Mark Recchi acknowleged he made comments this week critical of Canandiens management and their medical staff to take pressure off Chara. Recchi told a Boston radio station Wednesday that the Canadiens “embellished a little bit” the hit on Max Pacioretty on Mar. 8 that resulted in a concussion for Pacioretty but no suspension for Chara.
“I have to be honest with you guys. I wanted to take the heat off Zee for a day and I’m a big boy,” Recchi said after the game. “I think anyone who knows me, knows that I have great respect for the Montreal organization, I played five years there. I have great respect for Doctor [David] Mulder, the medical staff there. … In 22 years, I’ve respected all my teammates, all the players I play against. My record has shown that.

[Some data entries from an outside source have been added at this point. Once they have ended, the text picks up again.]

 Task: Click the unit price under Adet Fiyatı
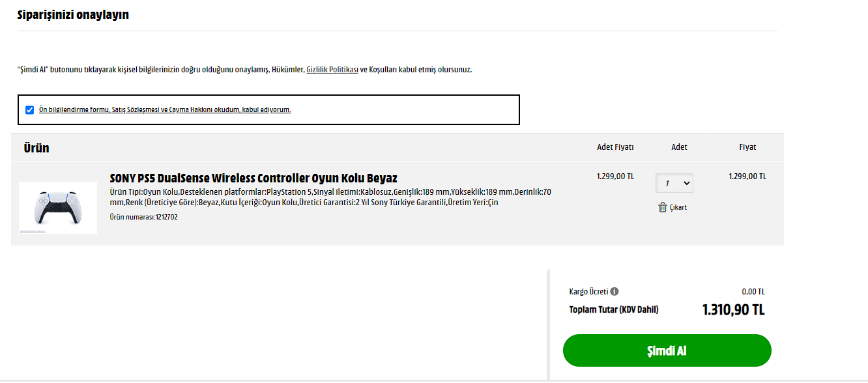pos(615,176)
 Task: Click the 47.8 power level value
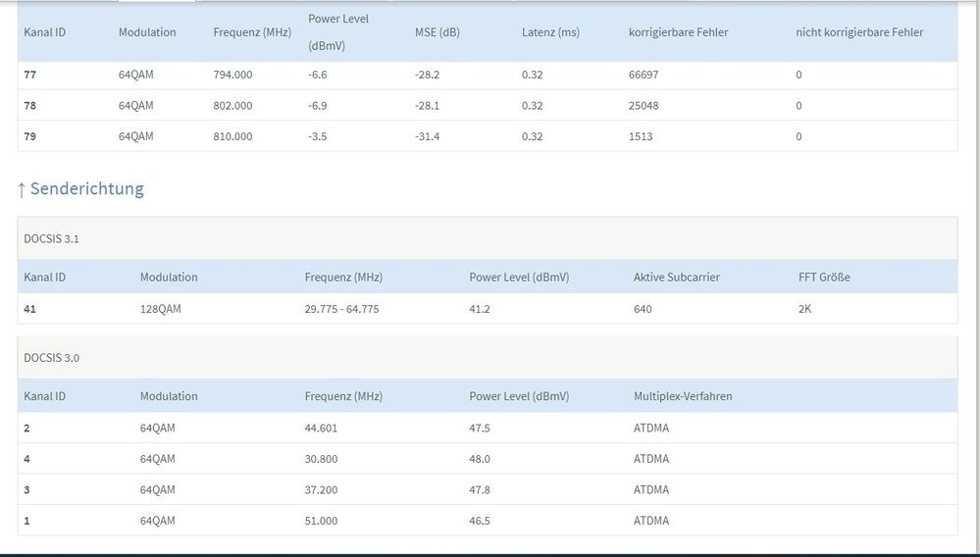click(480, 489)
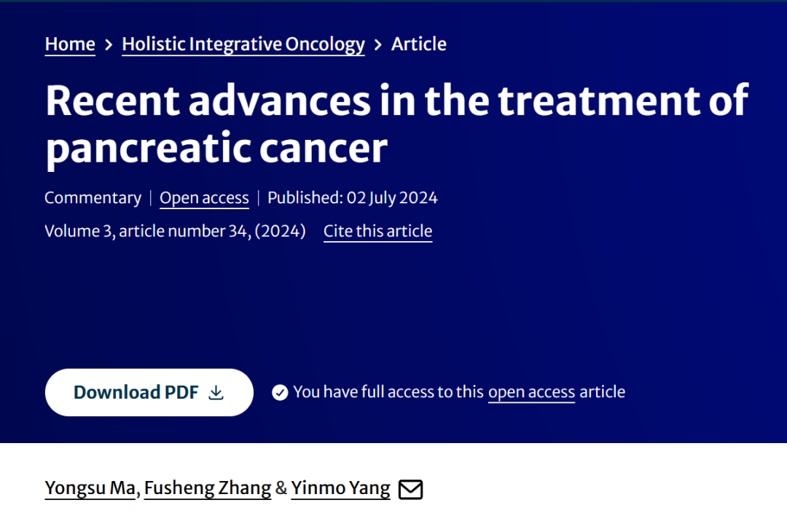View author Yinmo Yang details
Viewport: 787px width, 532px height.
[x=341, y=488]
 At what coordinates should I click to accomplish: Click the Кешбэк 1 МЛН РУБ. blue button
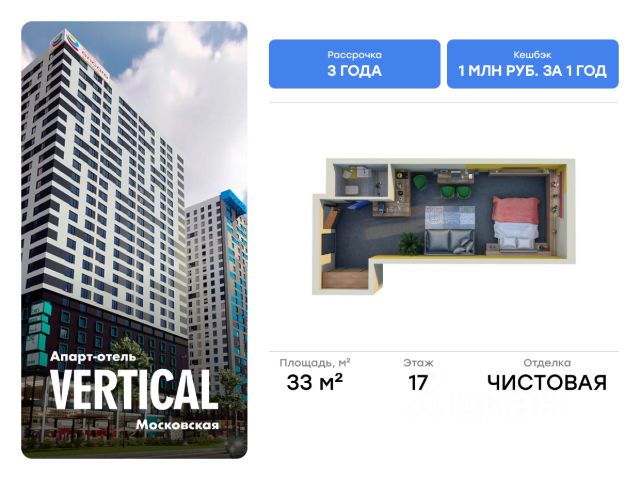(x=533, y=64)
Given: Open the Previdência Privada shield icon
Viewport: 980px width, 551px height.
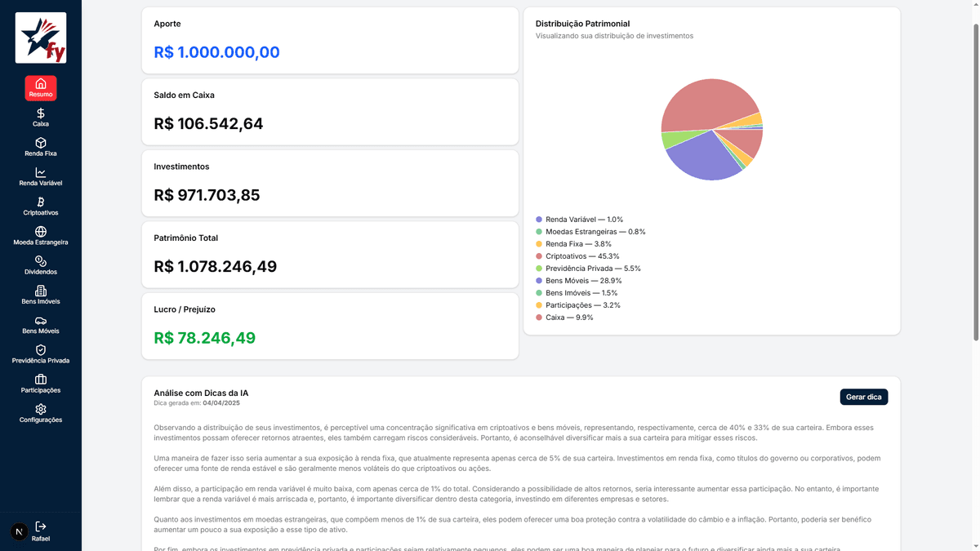Looking at the screenshot, I should 41,350.
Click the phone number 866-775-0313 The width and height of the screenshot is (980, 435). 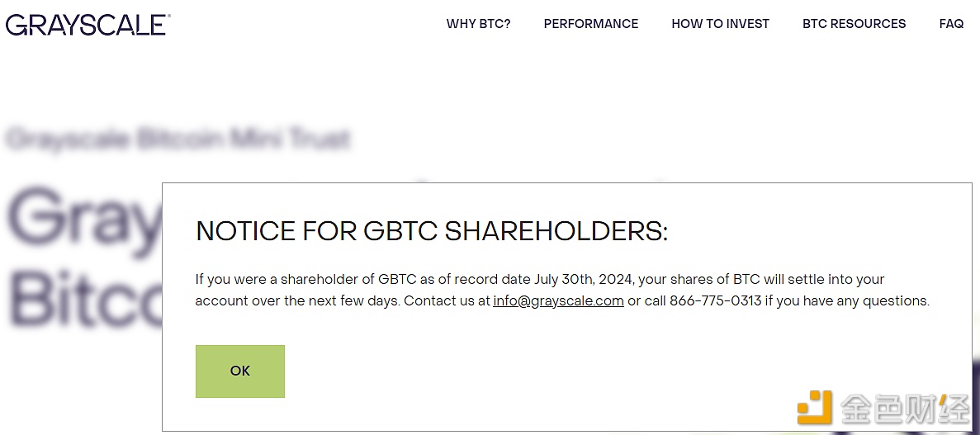pos(715,300)
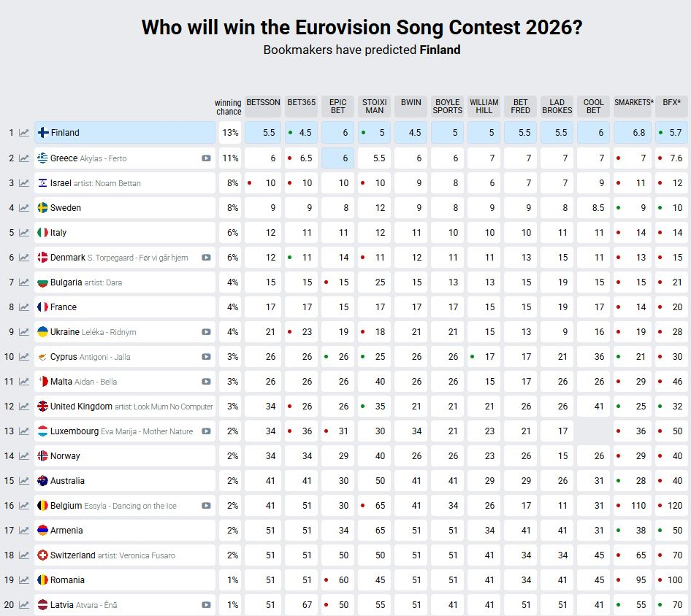Watch Belgium's 'Dancing on the Ice' video
This screenshot has height=616, width=691.
coord(205,505)
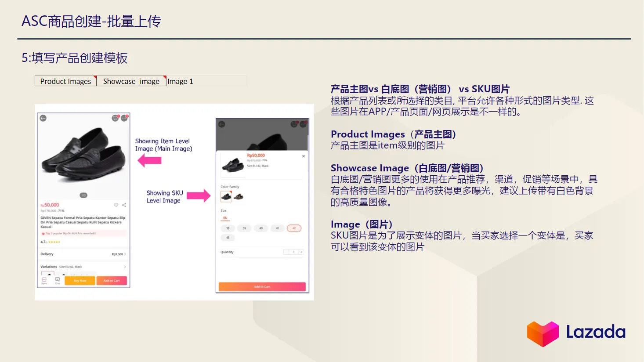
Task: Select size 42 chip
Action: (x=294, y=228)
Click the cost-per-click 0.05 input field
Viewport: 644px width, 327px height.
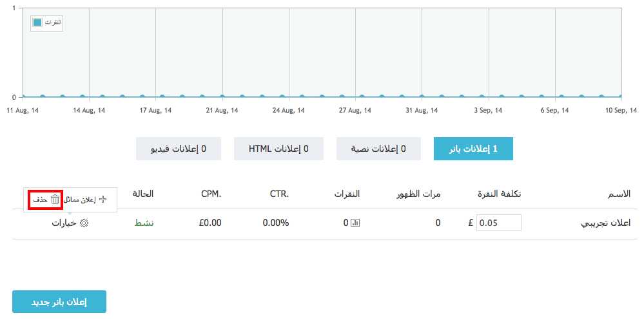pos(498,223)
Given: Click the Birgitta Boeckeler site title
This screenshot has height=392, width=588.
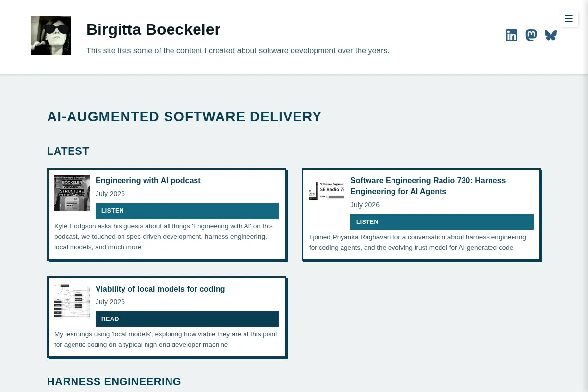Looking at the screenshot, I should [x=153, y=29].
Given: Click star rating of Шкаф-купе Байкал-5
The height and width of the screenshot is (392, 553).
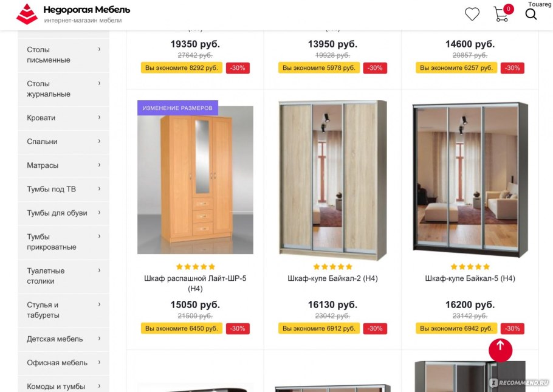Looking at the screenshot, I should [470, 267].
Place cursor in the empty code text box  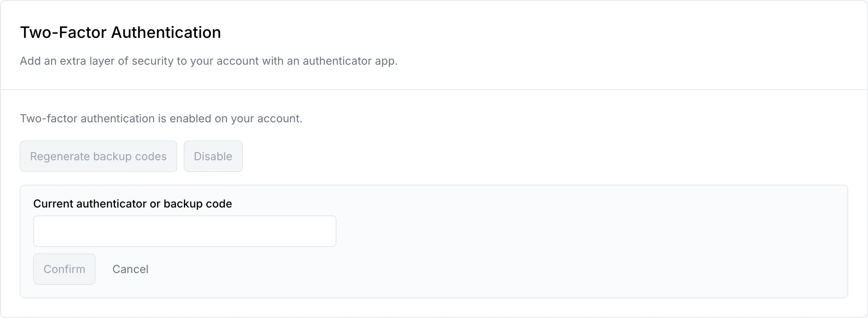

“I have nothing but great things to say about the Montreal organization, I had five great years there. And it’s still an unfortunate situation it all happened. We all hope Max [Pacioretty] gets a full recovery here soon and we know he’s well on his way. And like I said, this is something that I believe in twenty-two years I’ve been very respectful to players and opponents throughout. So that should be the end of it really.”
Maybe in Boston but not Montreal, where the questions from the media kept coming.
“I’m a big boy and like I said, I’m sorry if it hurt some people, but at the same time, I think everyone knows my reputation for 22 years,” Recchi repeated. “I’m very respectful of teammates, players, organizations and that is not going to change. I felt a need to protect our captain and it’s important. That will be the end of it and you won’t hear anything said by me anymore.
“I took pressure off my captain for one day,” Recchi added. “He deserved it. He earned it.”
Chara certainly appreciated the gesture.
“I obviously don’t know exactly all the comments,” Chara said of Recchi’s radio comments. “But he’s such a great teammate and such a respected guy and leader. It’s a thrill to have him. We all learned so much from him. He’s obviously the next hall-of-famer and such a classy guy. Like I said, I can’t thank him enough to be my teammate and be part of this team, and helping all of us to be better.”
Recchi’s teammates all knew how important Thursday was to Chara.
“It’s been hard for us to sit here and see Zee,” said Gregory Campbell, who got into the only scrape of the night with Paul Mara. “Zee takes things personally, and he’s a good person. He doesn’t like to see anybody get injured. Behind the scenes, it’s a hard thing to handle, and he’s handled it extremely well.”
Bruins coach Claude Julien said he wasn’t surprised since he knows Recchi is a veteran and knows exactly what he’s doing.
“It says a lot because I know what kind of player he is,” Julien said. “I knew exactly what he was doing. You don’t have to speak. He’s 43 years old, he’s a big boy. He can answer for himself. I don’t think I need to coach him on any of that stuff.
“When you see a guy with that kind of experience say something like that, you know what he’s doing. So, there was nothing to be said. Their focus was on the game. He had to say what he had to say for whatever reason. That was something where I didn’t need to ask him that question because I knew exactly what he was doing.”